茂木建一郎という人は、いろいろ言われている人だが、個人的にはファンである。2009年の前半ぐらいまで、出版される本はほとんど読んでいた。学習や創造に関する脳科学の話は、目からウロコの部分や頷ける部分も多かったし、感動したことも少なくない。しかし2009年の前半から出版される本の数が異常に増えてきたため、購入が追いつかなくなった。

多くの著作の中で本書は「一番好きな本」のひとつ。

著者は、クオリアという芸術に関わりの深い概念を研究し、自らも音楽をはじめ、様々な芸術に実際に触れ、芸術家たちとも会っている。その彼が音楽を語った本だ。ある意味で、とても過激な本だと思う。タイトルの「すべては音楽から生まれる」ということを文字通り主張している。

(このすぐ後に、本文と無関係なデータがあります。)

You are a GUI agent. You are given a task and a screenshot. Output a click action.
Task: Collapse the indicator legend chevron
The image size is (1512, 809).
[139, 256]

人間の意識は「脳の1千億の神経細胞が創り出すシンフォニー」であり、音楽体験とは、脳の中のシンフォニーと現実の音楽が共鳴しあうのが、音楽体験であるという。この本で自分がクラシック音楽を聴けるようになるかどうかは別として、とても良い本だった。クラシック音楽の聴き方というよりクラシック音楽のある生の豊かさについて書かれている。憶えておきたい言葉がいっぱい出てくる。ほんの一部を紹介する。
ほんとうは前後の文脈も含めて引用しないと、この文章の凄さはわかってもらえいないと思うが、あえて短く紹介しておく。
『私にとって「耳をすます」ことと新しいことを「発想する」ことは同義語である。』
『端的にいって、頭のいい人とは、脳の中にいい音楽が流れている人だと思う。』
『さらに告白してしまうと、ここ数年、私は文章を書く時、意味の伝達に主眼を置いていない。』
過激で、飛躍した断定だが真実を言い当てていると思う。

本書を茂木建一郎の本のベスト1に推したいと思う。